Most of us probably associate the word “crack” with a break or fissure, usually unwanted, in something: a crack in a mirror, cracks in the ceiling, the crack in the Earth’s surface from which Rodan emerged, etc. But the original sense of the verb “to crack,” when it appeared as the Old English “cracian,” derived from Germanic roots, was “to make a dry, sharp sound,” and the word itself was almost certainly formed “echoically,” in imitation of just such a sound. We still use this initial sense of “to crack” in such forms as “to crack the whip,” meaning “to make someone work harder or more diligently,” which originally referred to an overseer causing his whip to make a cracking sound as a threat of punishment.

“Crack” expanded fairly quickly, as a verb, to mean “to break something,” usually producing a “crack” sound in the process. The noun form of “crack” followed the same pattern, meaning both the sudden, sharp sound (particularly with reference to rifle or cannon fire) and the presumably resulting break in something. Both the noun and the verb also quickly acquired a wide variety of figurative uses, such as “crack of dawn” and “to take a crack at something” (which originally referred to a shot with a rifle).

One of the most prolific branches of the figurative uses of “crack” was that using “crack” as slang to mean “loud talk, boasting or bragging” or “a sharp or cutting remark,” a sense still found in “wisecrack.” The “boast” sense also gave us “cracking up,” meaning “to strongly recommend or promote,” now usually found in the lament that something is “not what it’s cracked up to be.”

The use of “crack” as an adjective meaning “first-rate, excellent” in such phrases as “crack shot” and “crack regiment” also derives from this “boast or brag” sense.
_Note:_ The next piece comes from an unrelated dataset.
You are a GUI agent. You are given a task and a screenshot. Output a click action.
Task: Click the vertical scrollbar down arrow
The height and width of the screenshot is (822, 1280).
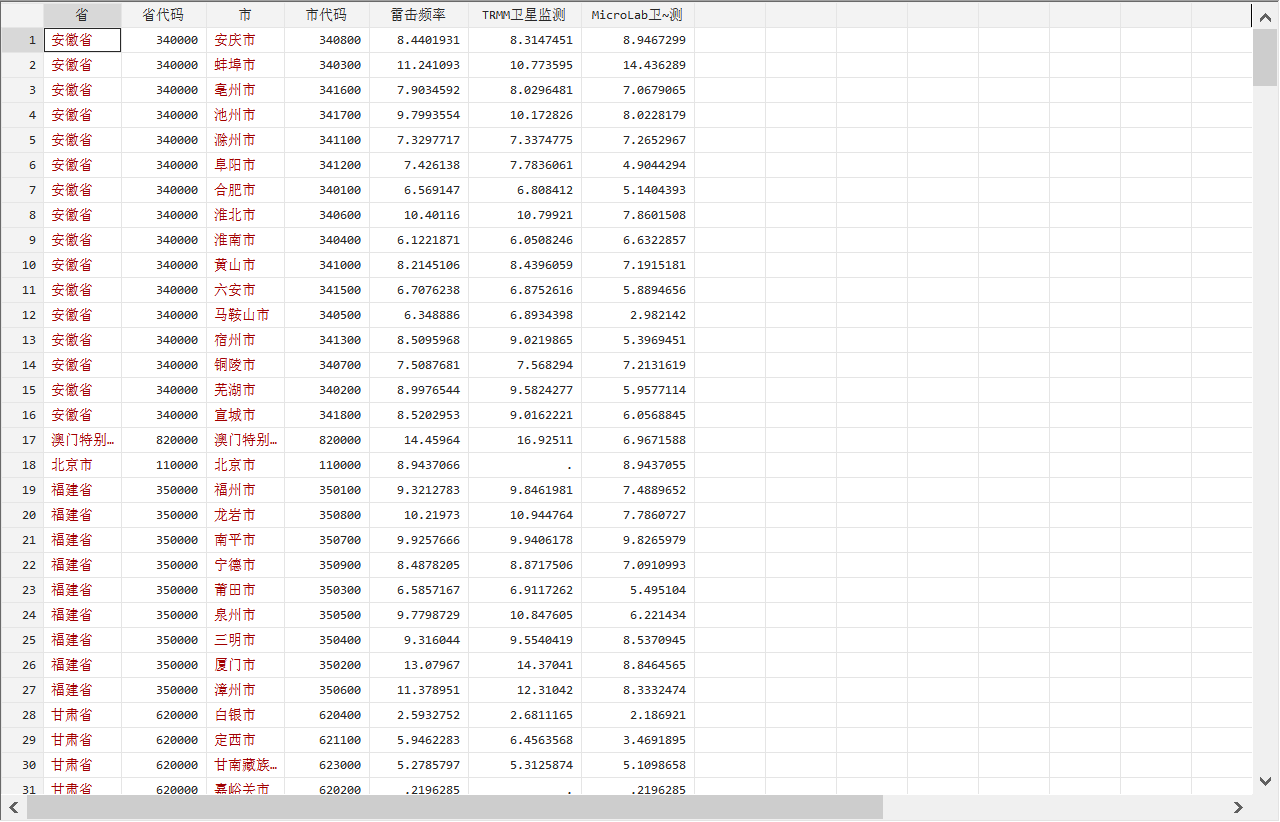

A “crack regiment,” for instance, is a unit whose proficiency has been rightly “cracked up,” the subject of public admiration and justifiable boasting by its members.

“Crackerjack,” which today we know (at least in the US) as a confection made of candied popcorn and peanuts, was, back in the late 19th century, both a noun meaning “a remarkable person” and an adjective meaning “excellent, of the highest quality” (“Say, by the way, look out — he’s a crackerjack boxer,” 1910). The root of “crackerjack” is simply that “crack” meaning “excellent” again, coupled with the suffix “jack” (which really doesn’t mean anything but does provide a nice echo of “cracker”).